Hashim Saleh

Personal information
- Full name: Hashim Saleh Mohammed Al-Balushi
- Date of birth: 15 October 1981 (age 44)
- Place of birth: Oman
- Height: 1.63 m (5 ft 4 in)
- Position: Striker

Senior career*
- Years: Team / Apps / (Gls)
- 1998–2004: Al-Nasr / ? / (3)
- 2004–2005: Dhofar / ? / (4)
- 2006: Al-Shamal / ? / (8)
- 2006–2007: Al-Wakra / ? / (3)
- 2007: Dhofar / ? / (1)
- 2008: Al-Tadamun / ? / (0)
- 2008: Al-Suwaiq / ? / (0)
- 2009: → Kazma (Loan) / ? / (1)
- 2009–2011: Dhofar / ? / (21)
- 2011–2013: Al-Shabab / ? / (8)
- 2013–2014: Dhofar / ? / (1)
- 2014–2018: Salalah

International career
- 2001–2011: Oman / 26 / (17)

= Hashim Saleh =

Omani footballer (born 1981)

Hashim Saleh Mohammed Al-Balushi (هَاشِم صَالِح مُحَمَّد الْبَلُوشِيّ; born 15 October 1981), commonly known as Hashim Saleh, is an Omani footballer. He also played for the Oman national team for a decade.

==Club career==

Hashim has been wearing the number 9 jersey for clubs like Al-Nasr S.C.S.C. to rivals Dhofar S.C.S.C. In 2008, he returned to Oman and signed for Al-Suwaiq Club but then later returned to Dhofar. During his brief stay at Al-Suwaiq Club, he led them to victory in the Sultan Qaboos Cup final against Al-Nahda Club. After his return to Dhofar, he again lead his club to the final but unfortunately losing to a lower-leveled Saham SC. In 2010 Hashim Saleh renewed his contract with Dhofar, extending his stay with the club for another season and then later played for them till the 2010–11 season. In 2011, he moved to Barka based club Al-Shabab Club and played for two seasons scoring 8 goals. On 27 July 2013, he signed a contract with his former club Dhofar S.C.S.C. On 13 July 2014, he signed a one-year contract with Oman First Division League side Salalah SC.
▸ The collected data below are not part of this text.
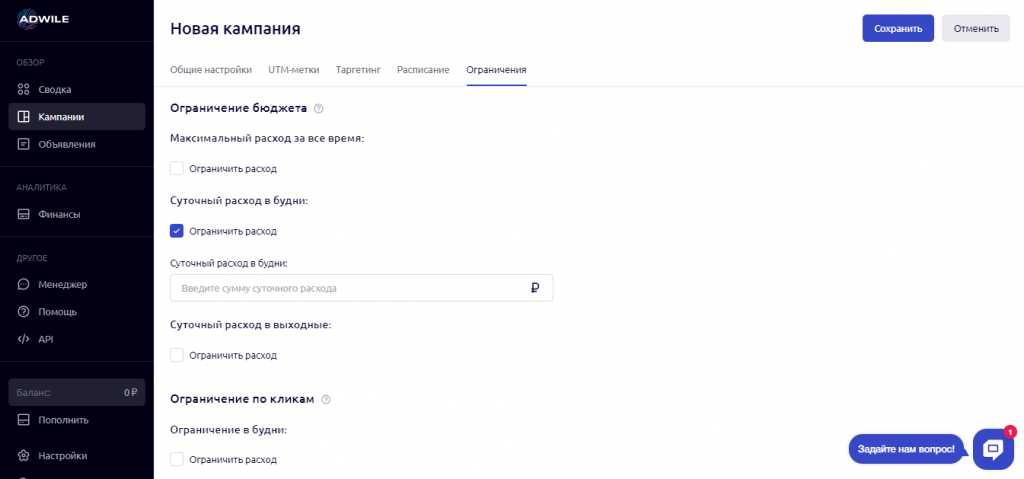This screenshot has height=479, width=1024.
Task: Click the Объявления sidebar icon
Action: (24, 144)
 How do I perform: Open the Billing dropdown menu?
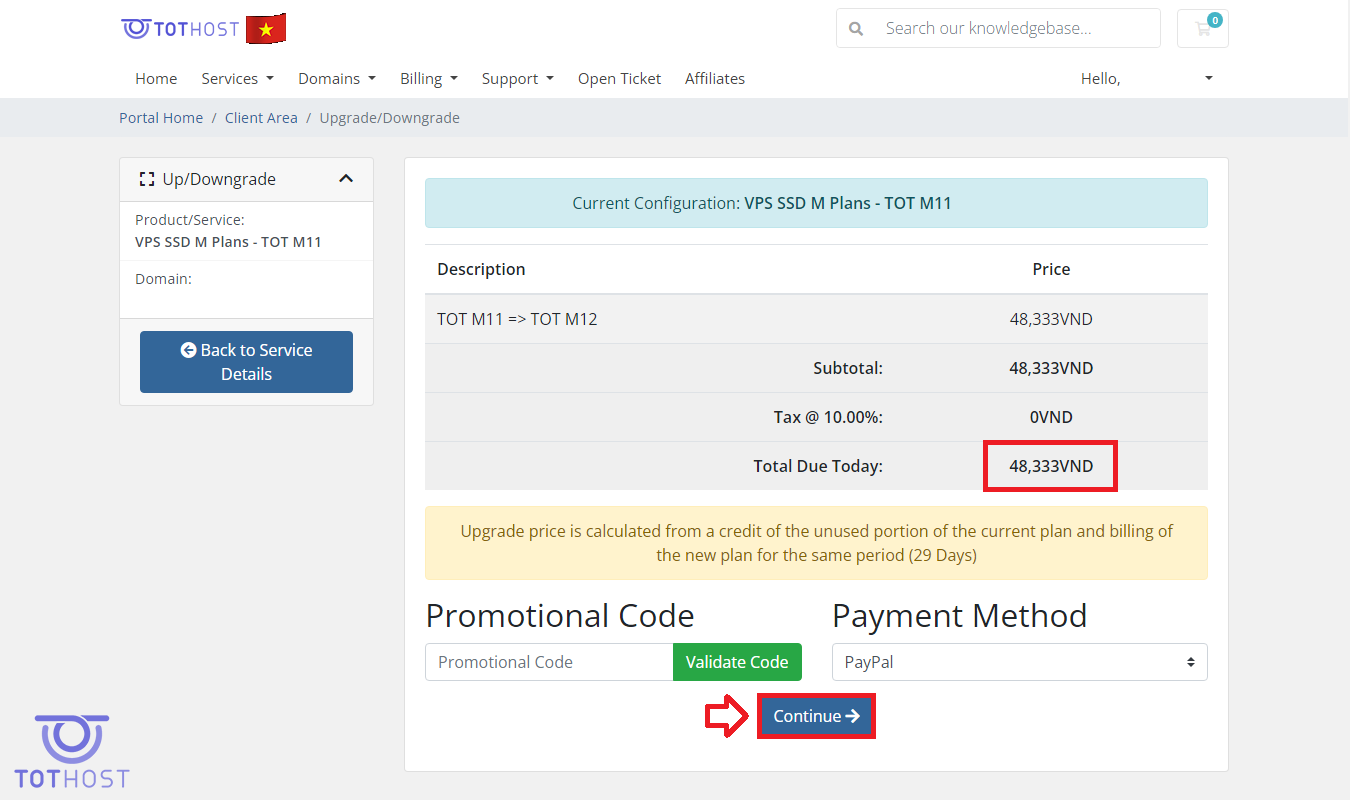(x=428, y=79)
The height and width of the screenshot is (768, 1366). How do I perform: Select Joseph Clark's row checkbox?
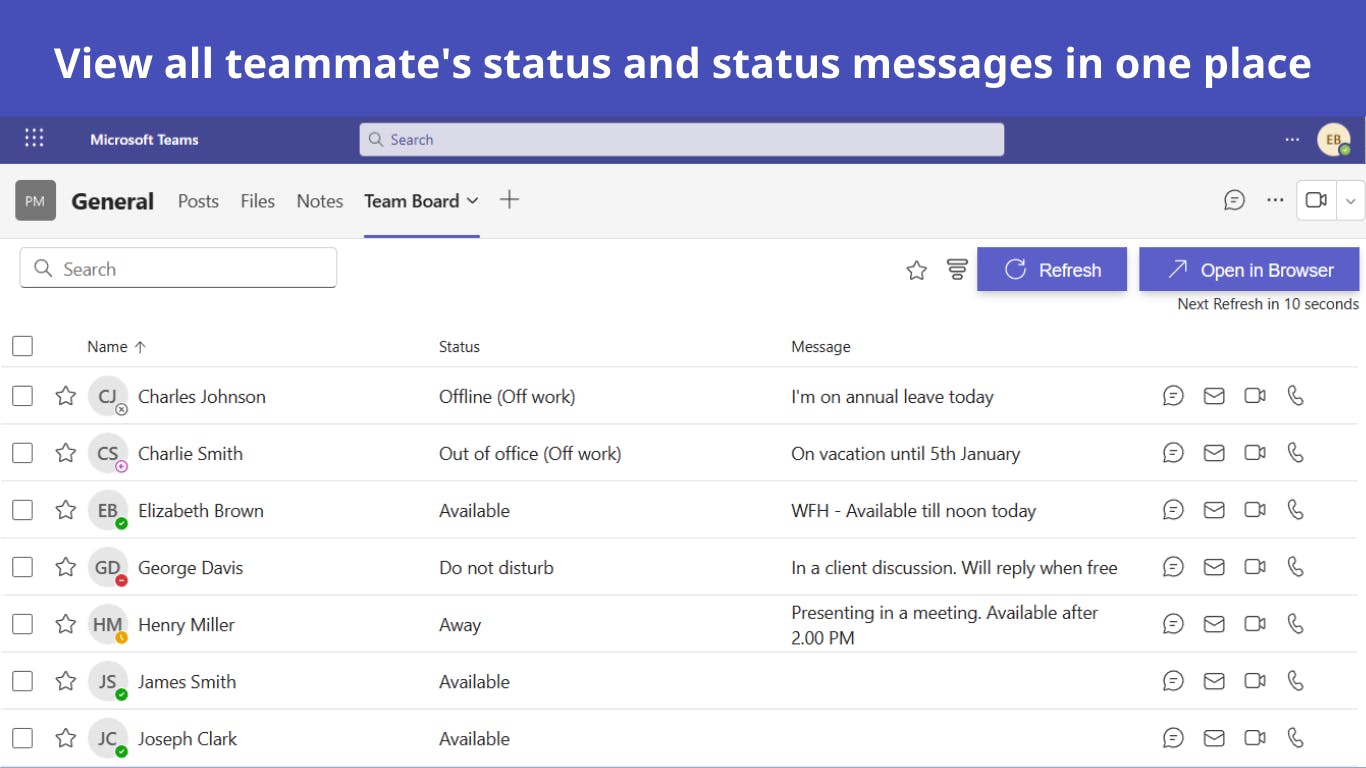(x=22, y=738)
He has also played for Kuwaiti clubs like Al-Shamal Sports Club, Al-Tadamun SC and Kazma Sporting Club and has also spent a year with Al-Wakrah Sport Club of Qatar.

==International career==

===Arabian Gulf Cup===
Hashim has made appearances in the 16th Arabian Gulf Cup, the 17th Arabian Gulf Cup, the 18th Arabian Gulf Cup and the 19th Arabian Gulf Cup.

He first showed his talent during the 16th Arabian Gulf Cup in 2003, scoring a goal in a 2–0 win over the United Arab Emirates. In the tournament, Oman finished at the fourth place, hence reaching its best ever position in the Arabian Gulf Cup competition, reaching the final four round for the first time, with eight points from two wins and two draws.

In the 18th Arabian Gulf Cup in 2007, he scored a magnificent goal in a 2–1 win over Kuwait. This goal stunned Kuwait and it was regarded by many as "the best goal in the competition". This was the second time when Oman reached to the finals but again they lost to the hosts, the United Arab Emirates. Ismail Matar, the Emirati legend, scored the lone goal of the match as United Arab Emirates won their first ever Arabian Gulf Cup.

Finally in 2009, he helped his team to win their first ever Arabian Gulf Cup trophy.

===AFC Asian Cup Qualification===
Hashim has made appearances in the 2004 AFC Asian Cup qualification, the 2004 AFC Asian Cup, the 2007 AFC Asian Cup qualification, the 2007 AFC Asian Cup and the 2011 AFC Asian Cup qualification.

He scored two goals in the 2004 AFC Asian Cup qualification, one in a 6–0 win over Nepal and another in a 3–1 win over South Korea hence helping his team to qualify for the 2004 AFC Asian Cup. In the tournament, Oman won four points in a 2–0 win over Thailand and a 2–2 draw against Iran and hence failed to qualify for the quarter-finals.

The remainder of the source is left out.